During a session today on Origin, a character chose to raise his STR by 10 and lower INT by 10, He did this the old-fashioned way of "ping-ponging" two skills up from 0. For example, raise Swords skill from 0 to 15 at a training dummy, then set Swords to lower, and raise Wrestling to 15, eating up the temporary Swordsmanship skill by replacing it with Wrestling. (The character is a macer, BTW.)
I noticed though, that early skill gain has been modified over what I am accustomed to. For decades, early skill gain was guaranteed with each action, up until skill of 10 or so. At that point, there are occasional swings at the training dummy where no skill gain is achieved.
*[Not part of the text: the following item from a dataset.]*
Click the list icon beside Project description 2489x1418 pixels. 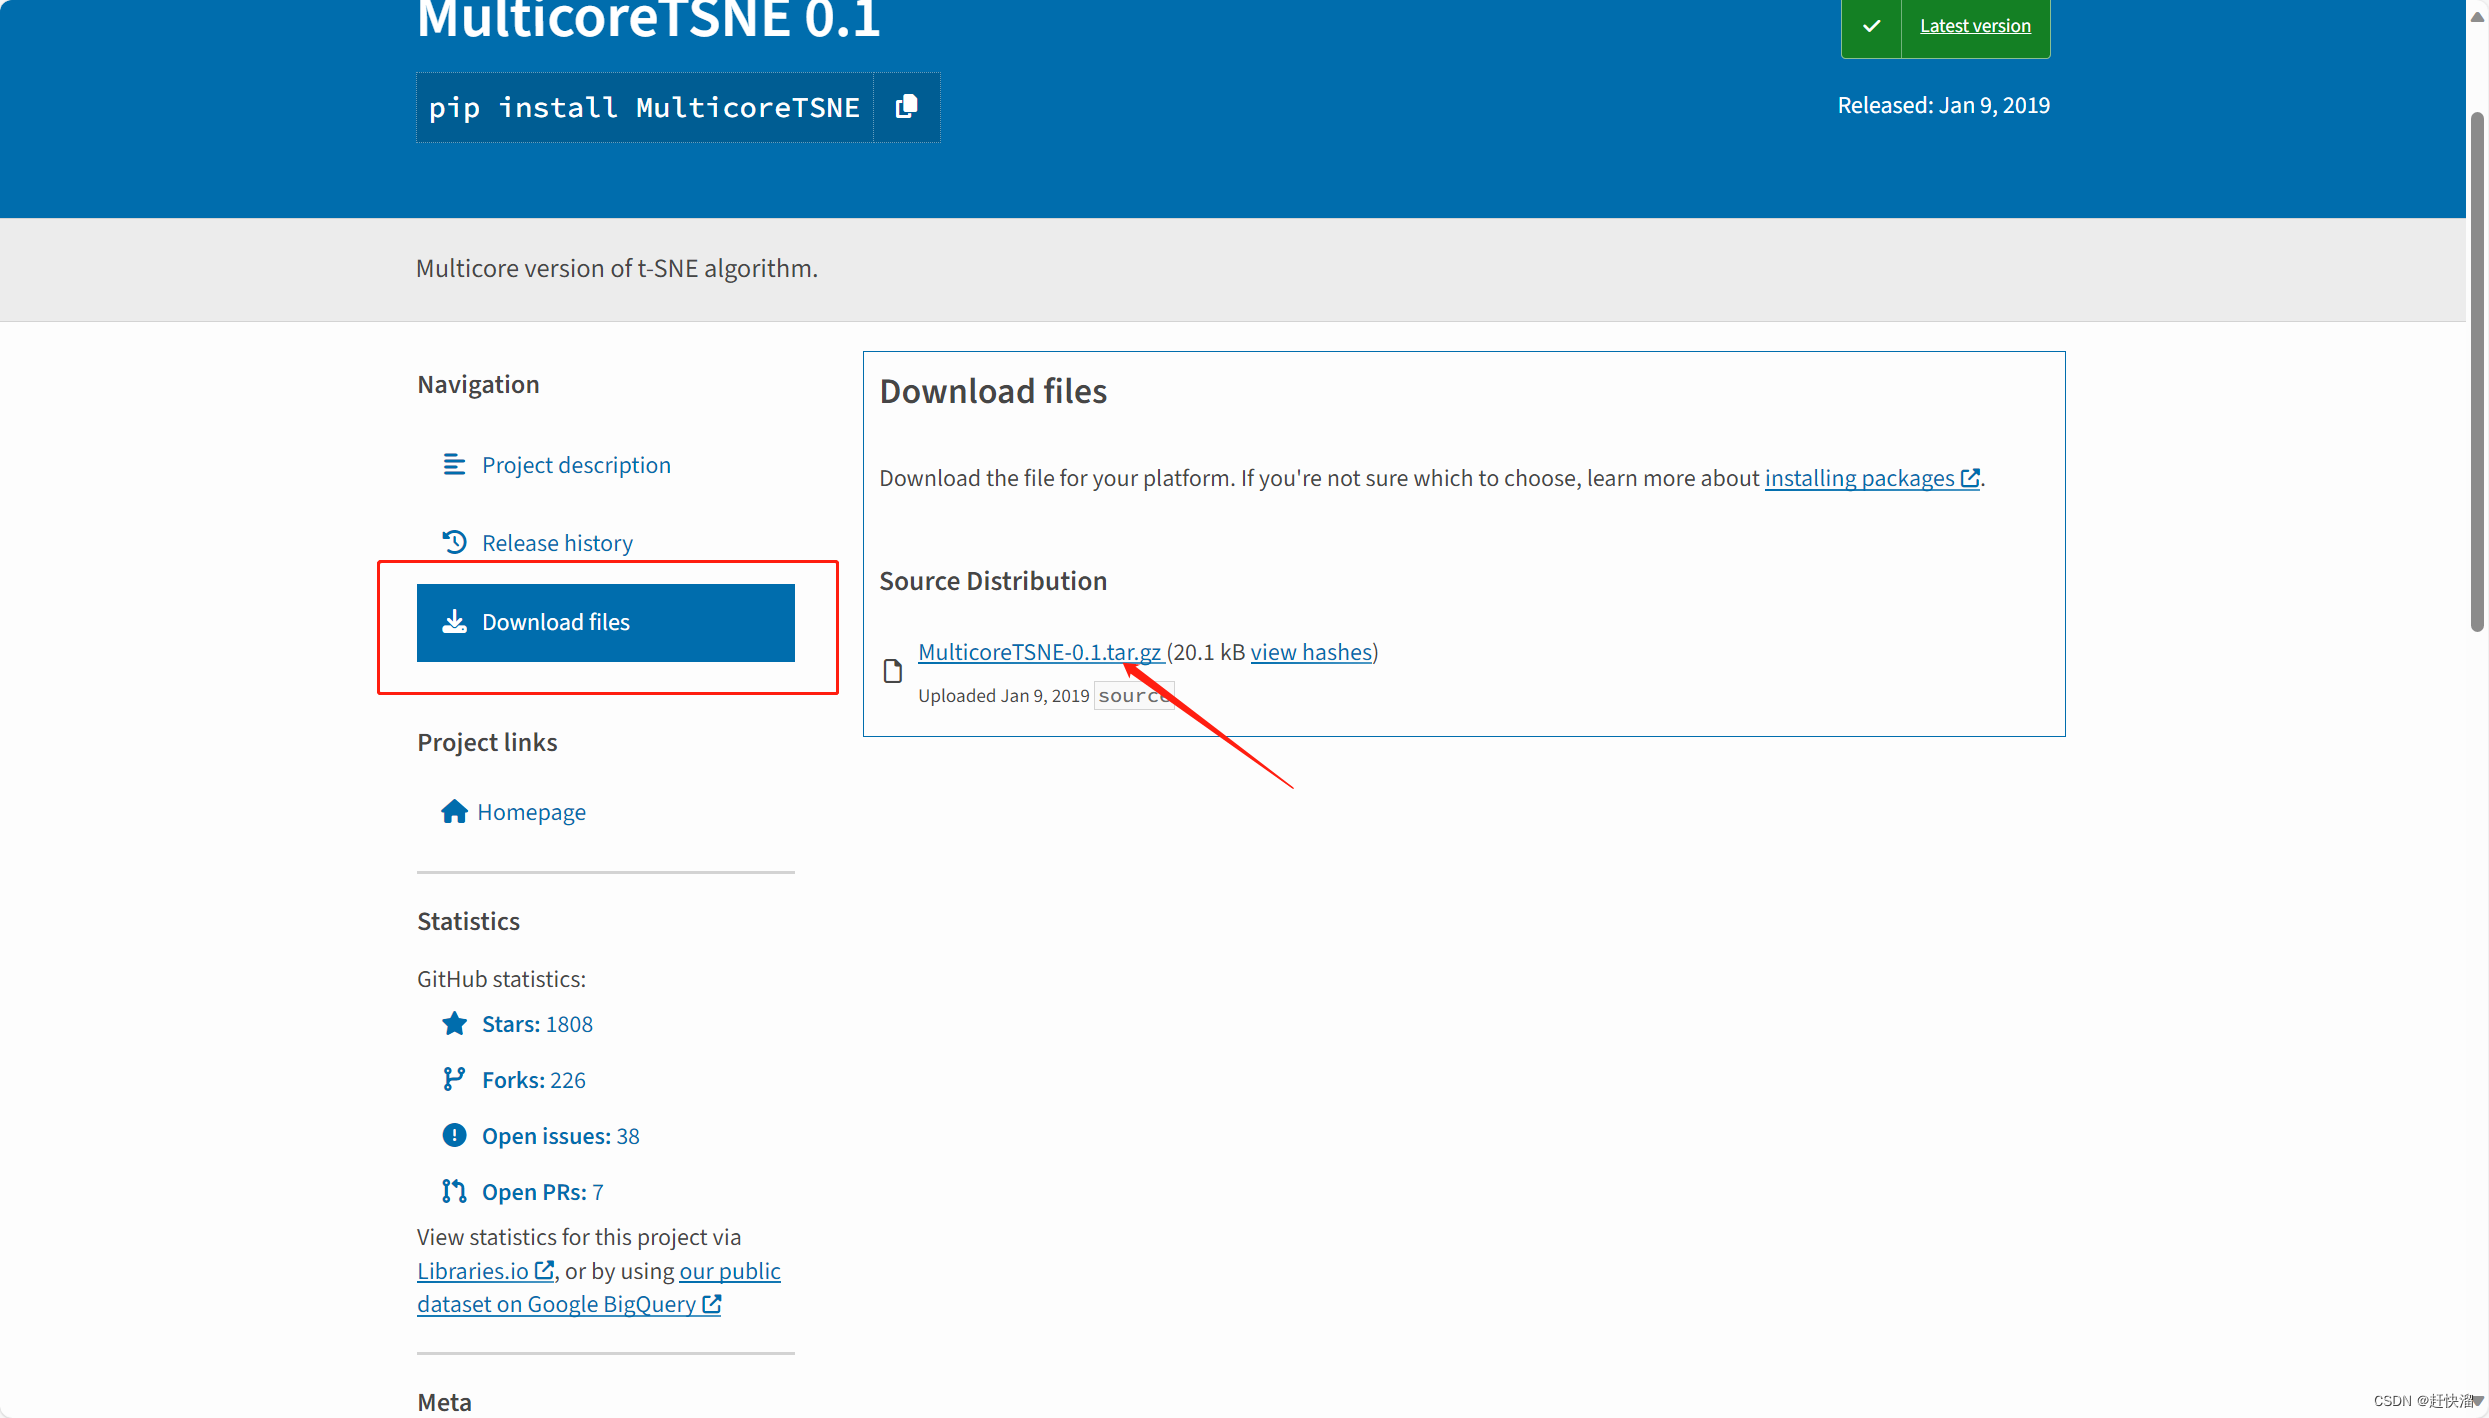[455, 464]
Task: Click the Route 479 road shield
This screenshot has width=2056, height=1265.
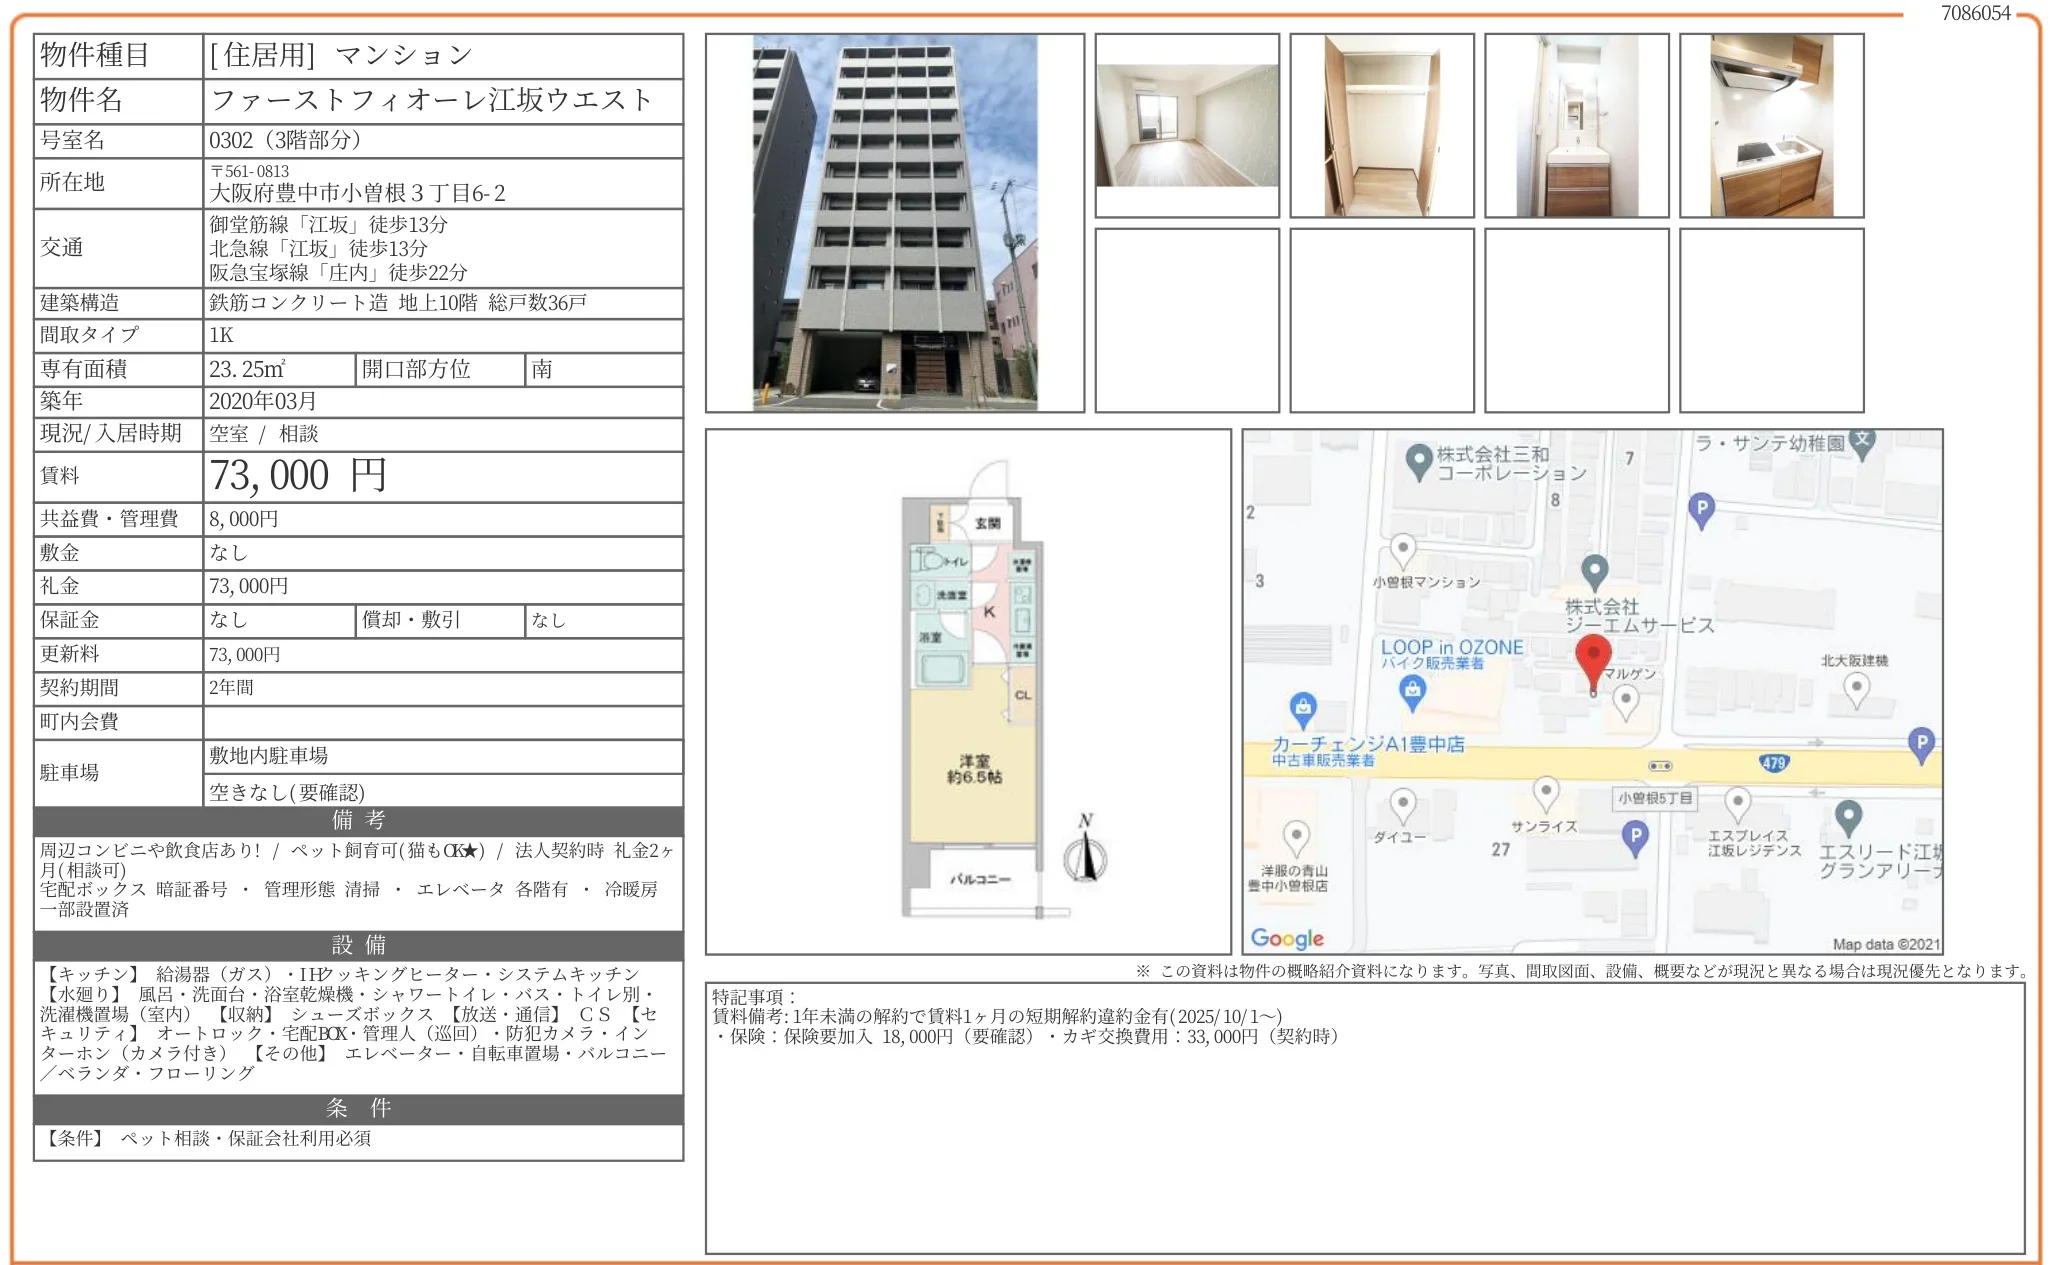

Also, below 10 or so, you would often gain more than 0.1 per event. Today, though, it was different. Skill gain was no longer guaranteed at low levels, although still a very high chance. And all skill gain events were of 0.1 value.
I'm not complaining, just pointing out an observed difference. For skills that people want to build and keep, they typically buy to at least 30. This change is likely moot for them.
Since attribute gain can only occurs when a skill gain event has happened, by gaining just 0.1 skill at a time, you get more skill gain events. For example, instead of 40 skill gain events to get to a skill level of 10, now, including the misses, there will be 100 events, plus 15 swings where no skill gain occurs. Before, a character would have to raise skill to 15 to 20 to get the same number of skill gain events.
If this is a change in Publish 108 (and not just a statistical fever-dream), then I'm both surprised and not surprised that the Publish Notes don't mention it. Ping-ponging of skills to raise attributes is not done that often, plus how would they explain this in a bullet point? I'm not sure people will follow the full four paragraphs I spent trying to explain it.